## WHAT THE TASK REQUIRES:
Under this line are the records; write out word for word the part that begins at the line containing "You are a computer-use" and ends at the line containing "Instruction: Uncheck the", and no more.

## TASK MATERIAL:
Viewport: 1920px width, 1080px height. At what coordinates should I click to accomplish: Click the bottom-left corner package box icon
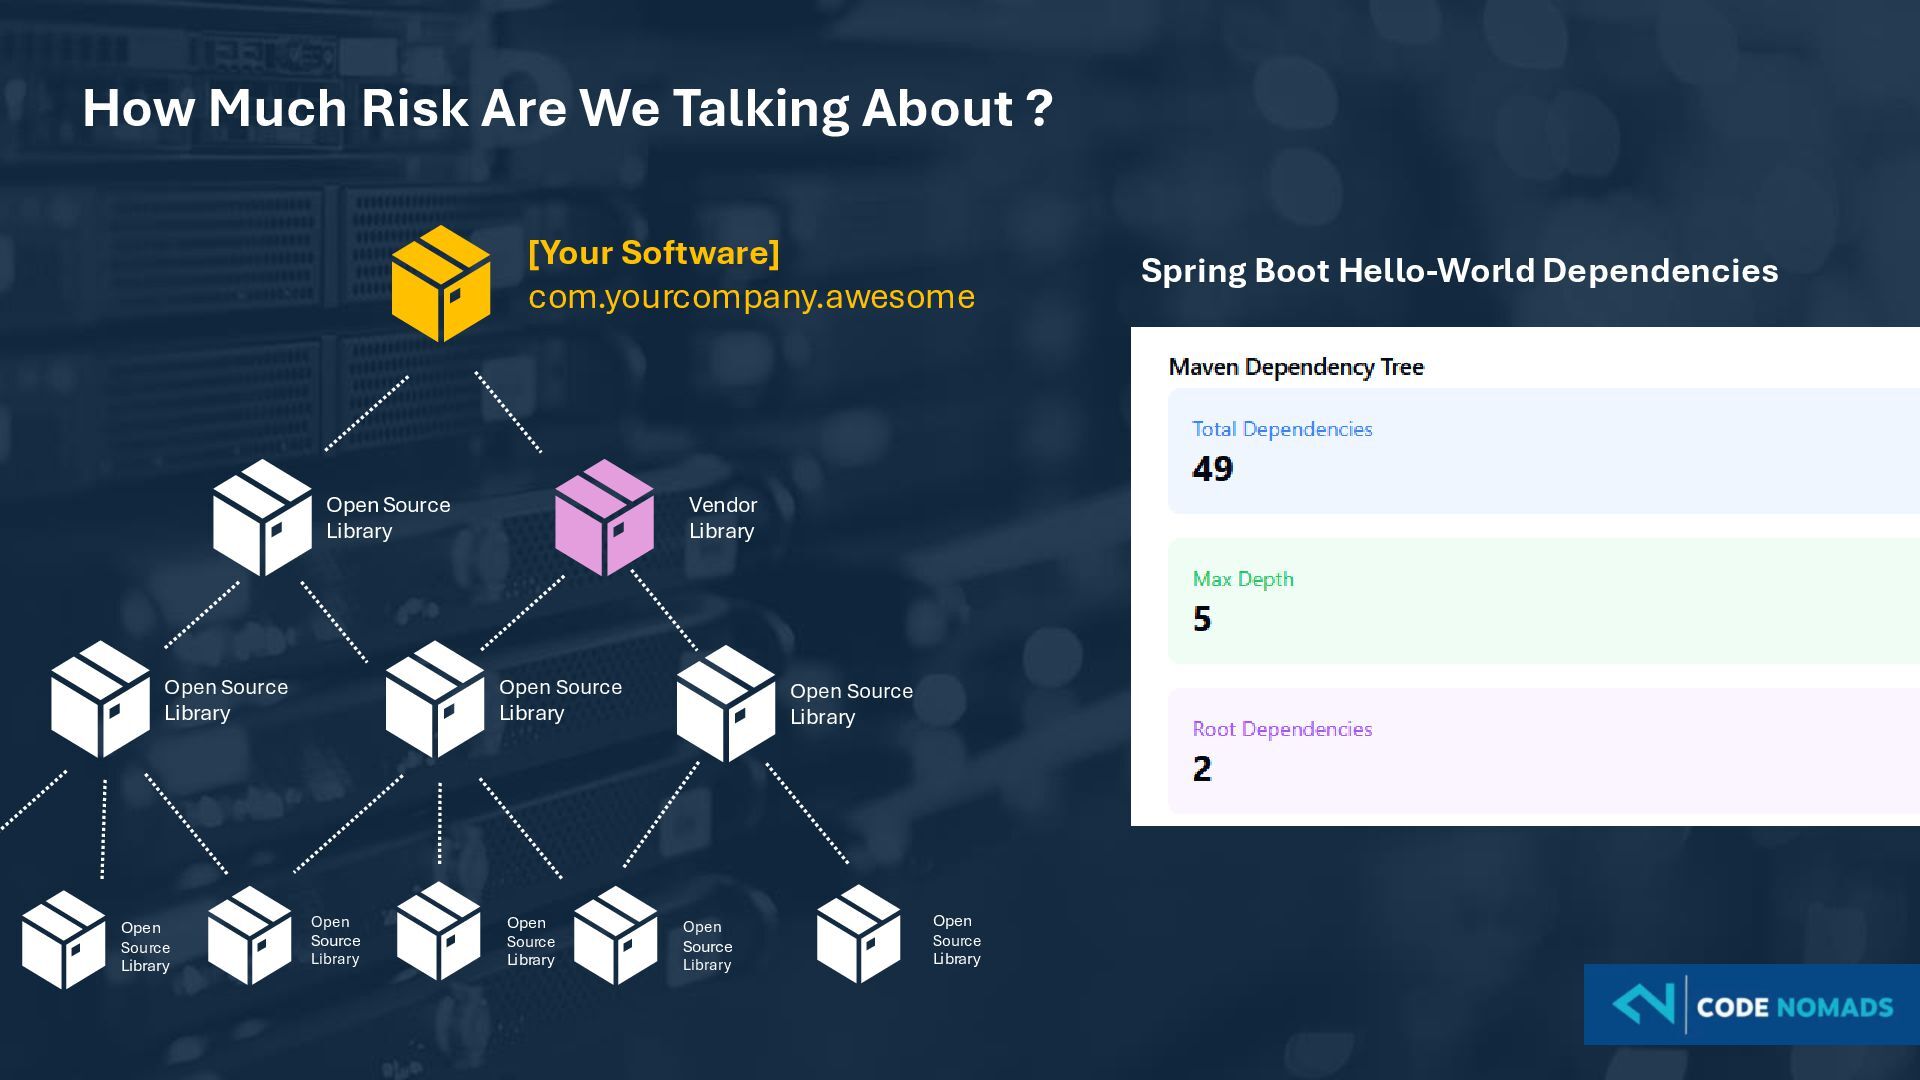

...

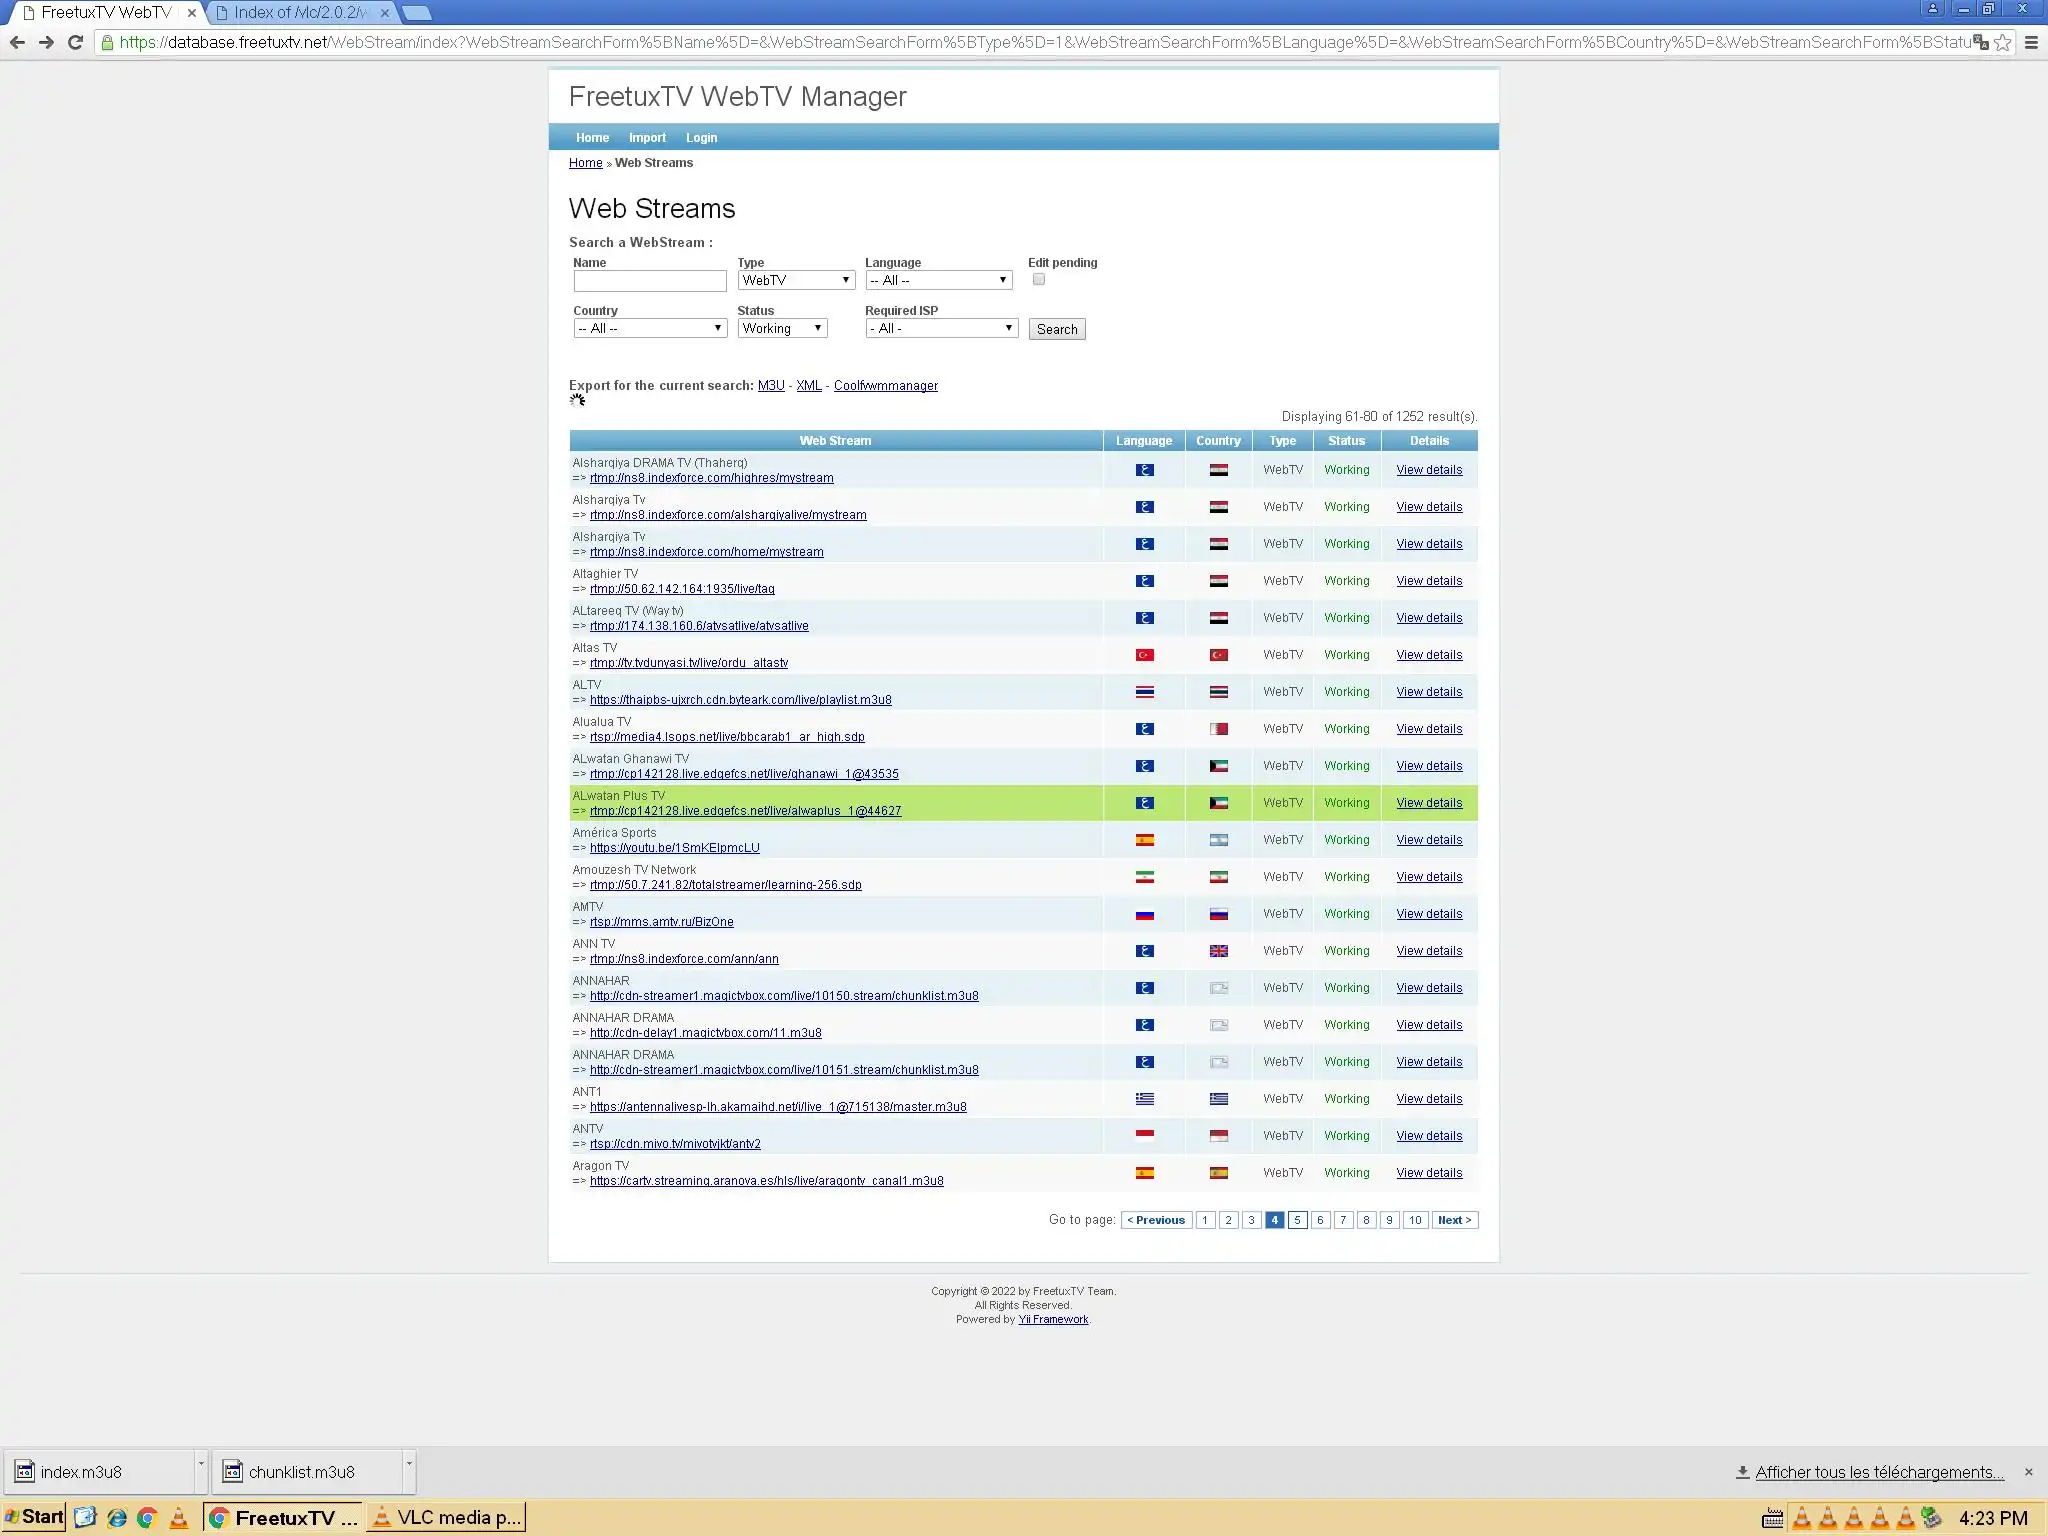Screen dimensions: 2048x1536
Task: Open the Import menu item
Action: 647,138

--

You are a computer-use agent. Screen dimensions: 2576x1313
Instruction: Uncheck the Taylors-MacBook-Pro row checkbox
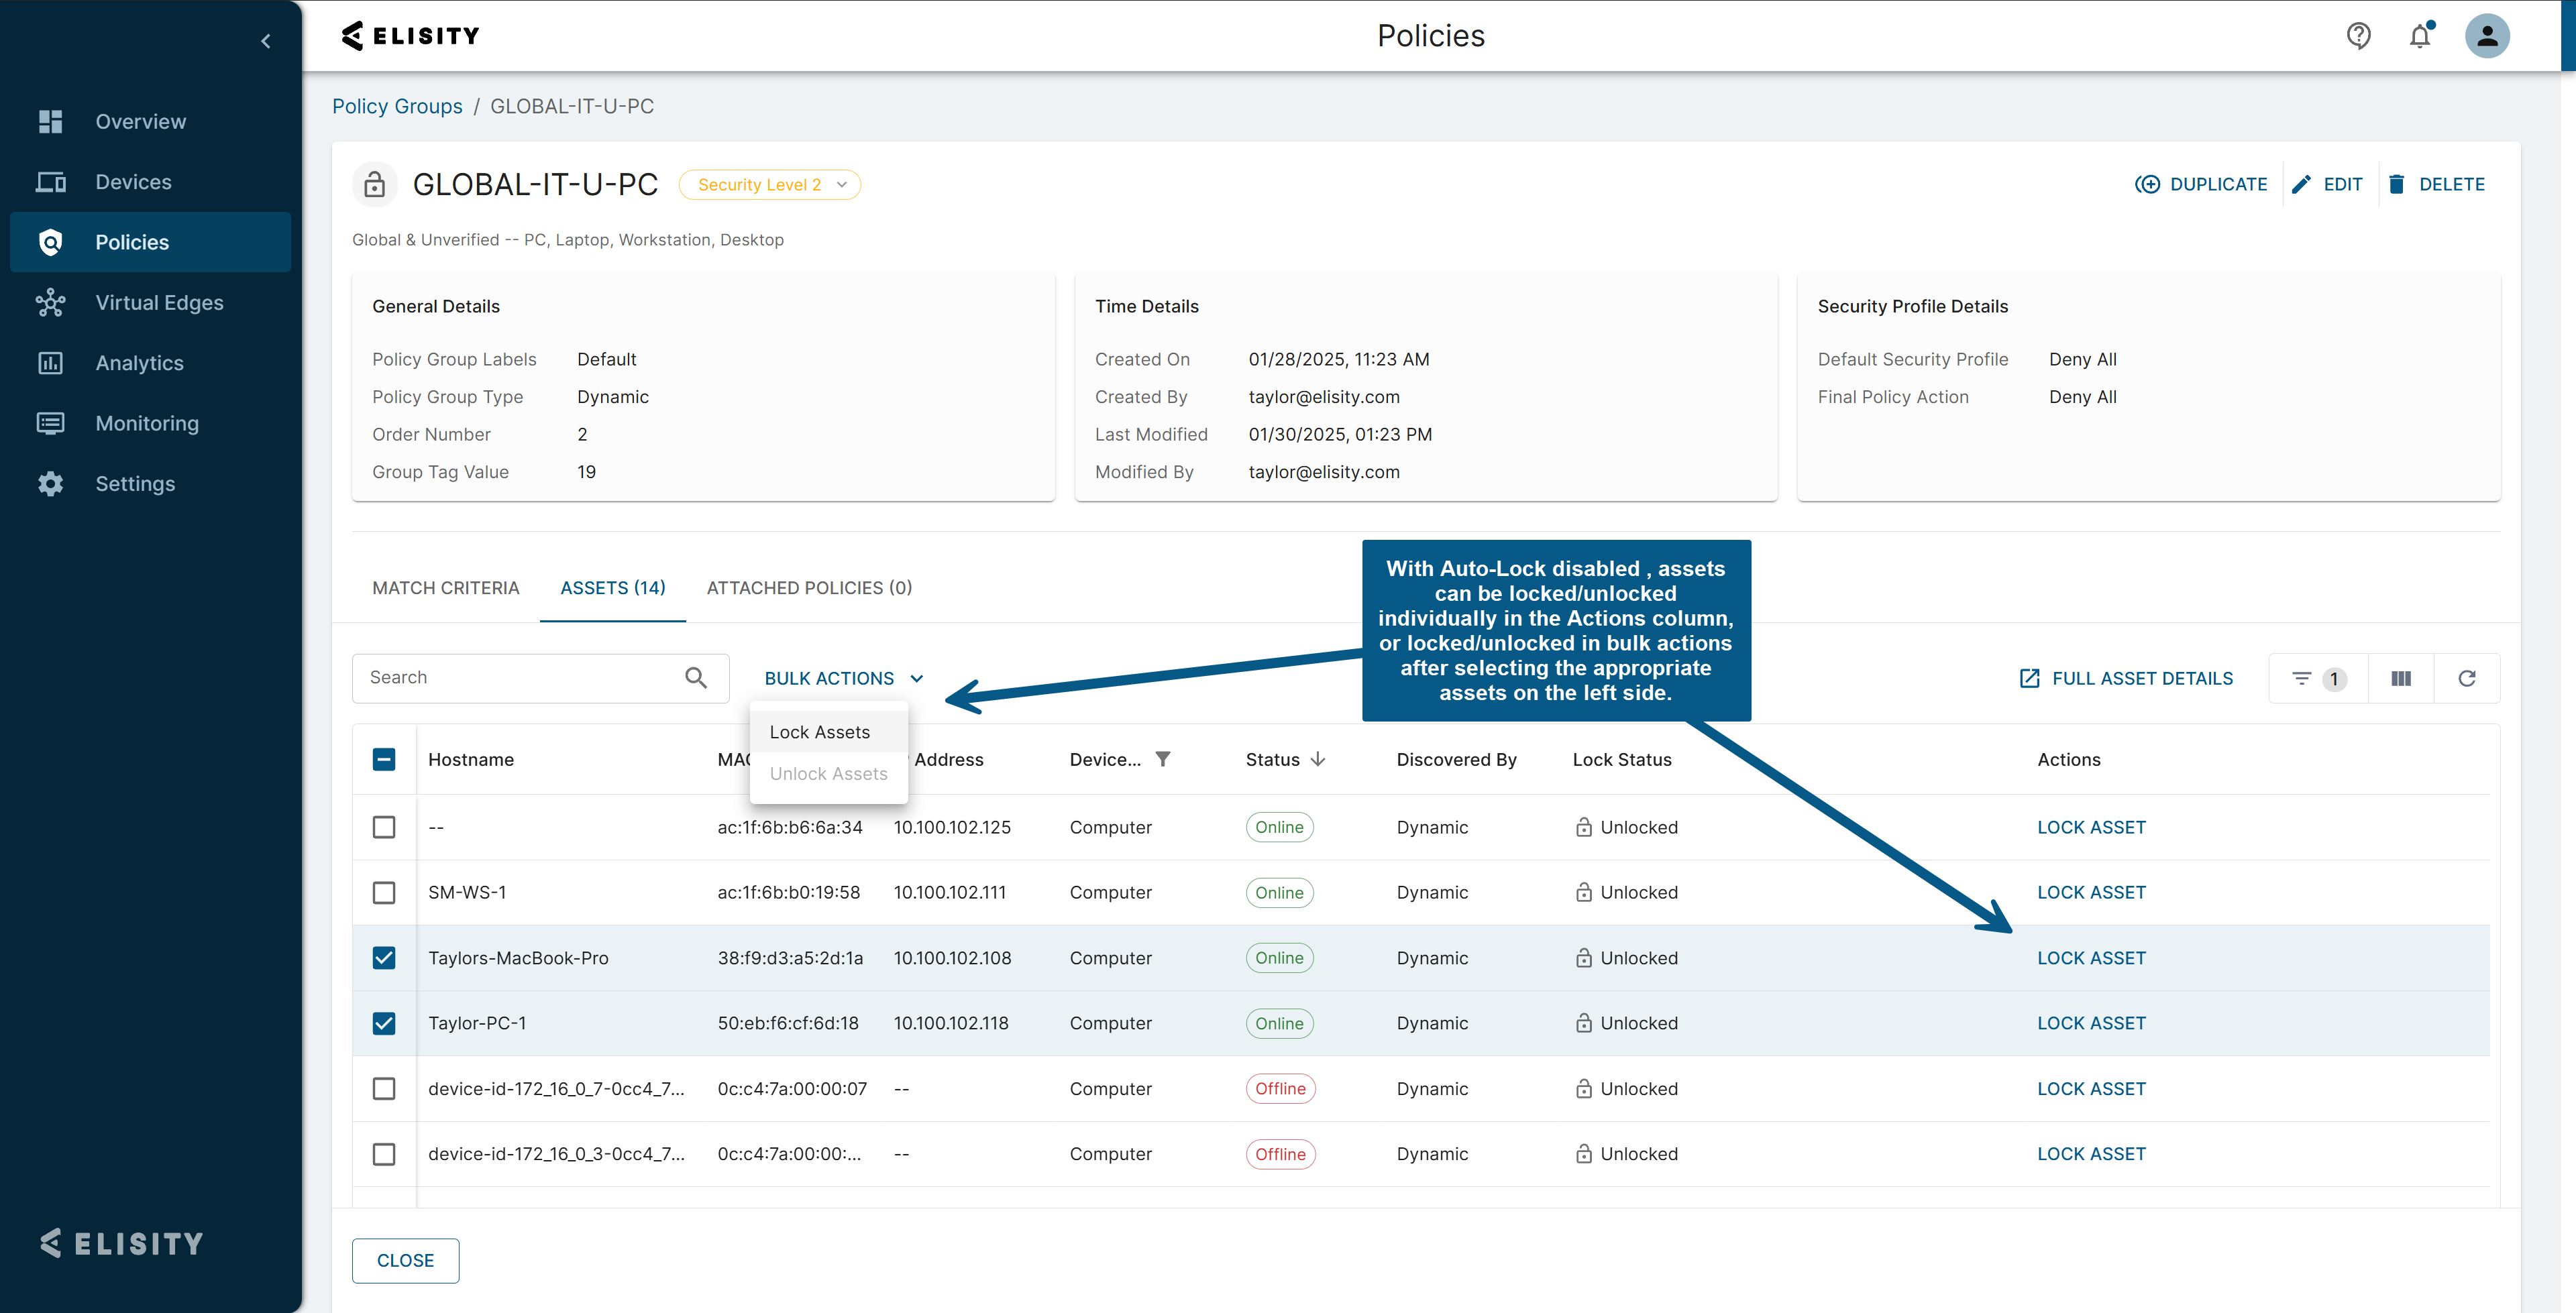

## ANSWER TO THIS PROBLEM:
You are a computer-use agent. Screen dimensions: 2576x1313
Instruction: Uncheck the Taylors-MacBook-Pro row checkbox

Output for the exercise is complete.